-- Required action --
Everything from the line containing "Task: Click the globe icon in the top toolbar" through the line containing "This screenshot has width=1462, height=762." in the listing below should be copied exactly, and nothing more.

-- Supplied records --
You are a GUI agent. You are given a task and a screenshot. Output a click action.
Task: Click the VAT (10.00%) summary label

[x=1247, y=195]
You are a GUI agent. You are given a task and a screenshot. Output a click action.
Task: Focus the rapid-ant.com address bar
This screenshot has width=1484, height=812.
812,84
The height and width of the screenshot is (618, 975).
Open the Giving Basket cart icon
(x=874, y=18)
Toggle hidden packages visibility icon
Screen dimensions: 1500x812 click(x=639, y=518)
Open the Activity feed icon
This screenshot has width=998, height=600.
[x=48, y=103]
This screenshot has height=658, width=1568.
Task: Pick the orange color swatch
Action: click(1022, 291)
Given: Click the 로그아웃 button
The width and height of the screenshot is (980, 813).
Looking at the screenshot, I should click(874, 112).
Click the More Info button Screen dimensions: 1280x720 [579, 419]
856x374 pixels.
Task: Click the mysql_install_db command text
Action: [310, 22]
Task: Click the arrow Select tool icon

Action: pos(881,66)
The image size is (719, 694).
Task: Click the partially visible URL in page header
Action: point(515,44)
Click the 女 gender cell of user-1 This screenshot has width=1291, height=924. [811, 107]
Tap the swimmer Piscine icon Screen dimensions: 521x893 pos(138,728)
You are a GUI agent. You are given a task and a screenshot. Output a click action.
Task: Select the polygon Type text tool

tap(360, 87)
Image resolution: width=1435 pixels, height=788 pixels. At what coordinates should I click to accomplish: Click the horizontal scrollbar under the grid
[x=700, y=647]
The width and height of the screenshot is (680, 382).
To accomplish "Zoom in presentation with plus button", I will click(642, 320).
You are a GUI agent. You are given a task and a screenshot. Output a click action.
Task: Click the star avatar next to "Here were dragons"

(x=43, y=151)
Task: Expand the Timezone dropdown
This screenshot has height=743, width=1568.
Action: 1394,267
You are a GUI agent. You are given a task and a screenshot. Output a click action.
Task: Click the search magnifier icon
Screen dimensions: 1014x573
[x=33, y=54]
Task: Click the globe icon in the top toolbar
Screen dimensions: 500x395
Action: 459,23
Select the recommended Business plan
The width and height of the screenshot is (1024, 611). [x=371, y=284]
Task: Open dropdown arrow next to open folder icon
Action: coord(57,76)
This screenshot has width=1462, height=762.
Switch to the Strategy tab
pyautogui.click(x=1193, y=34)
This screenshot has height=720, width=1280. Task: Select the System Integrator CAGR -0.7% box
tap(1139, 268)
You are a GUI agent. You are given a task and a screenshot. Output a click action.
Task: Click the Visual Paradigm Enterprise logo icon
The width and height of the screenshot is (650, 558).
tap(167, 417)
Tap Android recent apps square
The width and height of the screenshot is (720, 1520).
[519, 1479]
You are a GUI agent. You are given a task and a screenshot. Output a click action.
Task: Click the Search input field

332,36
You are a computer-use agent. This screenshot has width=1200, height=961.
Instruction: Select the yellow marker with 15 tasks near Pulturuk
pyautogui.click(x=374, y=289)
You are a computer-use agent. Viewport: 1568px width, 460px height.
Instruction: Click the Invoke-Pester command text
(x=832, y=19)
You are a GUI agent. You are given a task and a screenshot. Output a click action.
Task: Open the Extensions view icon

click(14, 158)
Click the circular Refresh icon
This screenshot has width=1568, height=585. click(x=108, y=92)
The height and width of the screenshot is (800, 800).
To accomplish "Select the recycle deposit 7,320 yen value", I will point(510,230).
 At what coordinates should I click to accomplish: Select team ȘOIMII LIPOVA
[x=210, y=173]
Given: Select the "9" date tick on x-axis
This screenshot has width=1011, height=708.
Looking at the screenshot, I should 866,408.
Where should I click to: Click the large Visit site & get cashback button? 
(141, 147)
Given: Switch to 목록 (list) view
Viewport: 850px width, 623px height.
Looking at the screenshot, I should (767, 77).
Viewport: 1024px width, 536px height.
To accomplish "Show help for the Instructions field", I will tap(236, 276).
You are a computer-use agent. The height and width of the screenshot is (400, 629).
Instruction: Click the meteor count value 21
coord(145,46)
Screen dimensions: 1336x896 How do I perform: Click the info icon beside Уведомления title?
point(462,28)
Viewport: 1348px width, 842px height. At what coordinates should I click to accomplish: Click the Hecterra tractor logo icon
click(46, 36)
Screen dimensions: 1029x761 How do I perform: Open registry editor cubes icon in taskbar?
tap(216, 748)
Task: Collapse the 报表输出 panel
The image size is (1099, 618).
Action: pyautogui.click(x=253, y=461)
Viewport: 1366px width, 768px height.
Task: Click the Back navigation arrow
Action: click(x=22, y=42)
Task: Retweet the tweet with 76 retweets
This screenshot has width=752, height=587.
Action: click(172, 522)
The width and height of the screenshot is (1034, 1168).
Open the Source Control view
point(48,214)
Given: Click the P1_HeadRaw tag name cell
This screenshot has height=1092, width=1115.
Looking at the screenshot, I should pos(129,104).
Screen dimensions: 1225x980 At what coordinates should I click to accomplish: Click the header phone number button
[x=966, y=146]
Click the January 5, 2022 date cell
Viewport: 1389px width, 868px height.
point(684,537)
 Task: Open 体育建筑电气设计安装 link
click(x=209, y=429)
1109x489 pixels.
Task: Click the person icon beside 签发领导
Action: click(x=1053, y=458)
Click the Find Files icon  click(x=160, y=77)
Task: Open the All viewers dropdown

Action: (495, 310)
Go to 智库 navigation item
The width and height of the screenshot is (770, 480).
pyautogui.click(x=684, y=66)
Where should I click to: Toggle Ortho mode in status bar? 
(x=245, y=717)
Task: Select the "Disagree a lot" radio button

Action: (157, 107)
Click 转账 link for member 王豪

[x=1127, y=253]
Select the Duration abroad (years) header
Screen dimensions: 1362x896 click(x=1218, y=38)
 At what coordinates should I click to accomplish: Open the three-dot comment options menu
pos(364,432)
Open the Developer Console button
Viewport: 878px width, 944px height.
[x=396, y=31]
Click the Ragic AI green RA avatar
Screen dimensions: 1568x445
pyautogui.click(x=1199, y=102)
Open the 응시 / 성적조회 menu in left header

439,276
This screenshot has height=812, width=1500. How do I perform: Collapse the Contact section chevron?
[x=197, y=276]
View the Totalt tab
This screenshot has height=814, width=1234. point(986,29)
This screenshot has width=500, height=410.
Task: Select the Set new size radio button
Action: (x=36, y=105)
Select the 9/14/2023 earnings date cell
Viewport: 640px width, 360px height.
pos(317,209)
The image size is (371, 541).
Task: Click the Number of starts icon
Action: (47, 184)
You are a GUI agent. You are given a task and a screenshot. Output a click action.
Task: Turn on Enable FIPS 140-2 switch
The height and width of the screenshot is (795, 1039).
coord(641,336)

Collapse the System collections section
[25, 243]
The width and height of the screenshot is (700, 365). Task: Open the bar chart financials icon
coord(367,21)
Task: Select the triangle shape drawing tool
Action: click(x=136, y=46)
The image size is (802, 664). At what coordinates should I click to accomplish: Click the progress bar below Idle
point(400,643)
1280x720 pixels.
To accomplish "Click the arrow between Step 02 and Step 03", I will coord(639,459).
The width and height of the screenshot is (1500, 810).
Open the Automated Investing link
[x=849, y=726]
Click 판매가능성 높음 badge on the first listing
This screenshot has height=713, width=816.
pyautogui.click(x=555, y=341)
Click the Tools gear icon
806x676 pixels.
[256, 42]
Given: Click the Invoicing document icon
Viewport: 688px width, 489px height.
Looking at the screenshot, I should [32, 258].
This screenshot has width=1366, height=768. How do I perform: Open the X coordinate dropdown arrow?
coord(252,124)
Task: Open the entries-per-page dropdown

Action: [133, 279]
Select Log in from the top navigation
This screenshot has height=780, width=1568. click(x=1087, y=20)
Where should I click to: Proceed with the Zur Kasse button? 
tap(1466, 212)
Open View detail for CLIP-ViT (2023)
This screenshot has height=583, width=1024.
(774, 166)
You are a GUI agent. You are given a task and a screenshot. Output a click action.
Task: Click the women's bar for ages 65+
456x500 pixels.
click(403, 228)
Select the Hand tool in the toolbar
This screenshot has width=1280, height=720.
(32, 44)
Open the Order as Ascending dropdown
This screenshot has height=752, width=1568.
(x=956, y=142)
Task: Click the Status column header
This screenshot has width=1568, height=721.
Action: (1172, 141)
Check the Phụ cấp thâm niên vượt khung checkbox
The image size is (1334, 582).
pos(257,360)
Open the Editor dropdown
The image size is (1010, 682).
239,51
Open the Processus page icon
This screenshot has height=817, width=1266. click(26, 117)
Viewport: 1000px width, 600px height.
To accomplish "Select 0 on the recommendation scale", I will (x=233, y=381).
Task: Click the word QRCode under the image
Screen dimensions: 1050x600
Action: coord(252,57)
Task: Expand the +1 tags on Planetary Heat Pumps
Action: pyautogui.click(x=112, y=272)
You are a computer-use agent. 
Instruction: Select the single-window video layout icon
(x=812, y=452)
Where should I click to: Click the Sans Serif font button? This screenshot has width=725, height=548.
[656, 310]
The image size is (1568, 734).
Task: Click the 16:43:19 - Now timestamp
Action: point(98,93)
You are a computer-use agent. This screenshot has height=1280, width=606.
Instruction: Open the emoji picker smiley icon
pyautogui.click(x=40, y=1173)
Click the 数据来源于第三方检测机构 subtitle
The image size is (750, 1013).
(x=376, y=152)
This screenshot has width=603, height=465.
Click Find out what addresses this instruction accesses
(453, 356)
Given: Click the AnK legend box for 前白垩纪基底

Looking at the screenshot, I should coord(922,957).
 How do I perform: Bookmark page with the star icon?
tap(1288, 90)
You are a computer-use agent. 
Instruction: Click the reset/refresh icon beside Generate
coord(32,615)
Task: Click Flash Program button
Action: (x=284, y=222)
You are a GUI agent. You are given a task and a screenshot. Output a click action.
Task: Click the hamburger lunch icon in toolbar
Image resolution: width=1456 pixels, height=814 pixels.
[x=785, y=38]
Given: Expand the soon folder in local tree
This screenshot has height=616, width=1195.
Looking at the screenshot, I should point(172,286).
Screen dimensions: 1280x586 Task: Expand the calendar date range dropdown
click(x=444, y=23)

-- Exercise output --
Task: Click the globe icon in the top toolbar
Screen dimensions: 500x395
Action: 459,23
Select the recommended Business plan
The width and height of the screenshot is (1024, 611). [x=371, y=284]
Task: Open dropdown arrow next to open folder icon
Action: coord(57,76)
This screenshot has width=1462, height=762.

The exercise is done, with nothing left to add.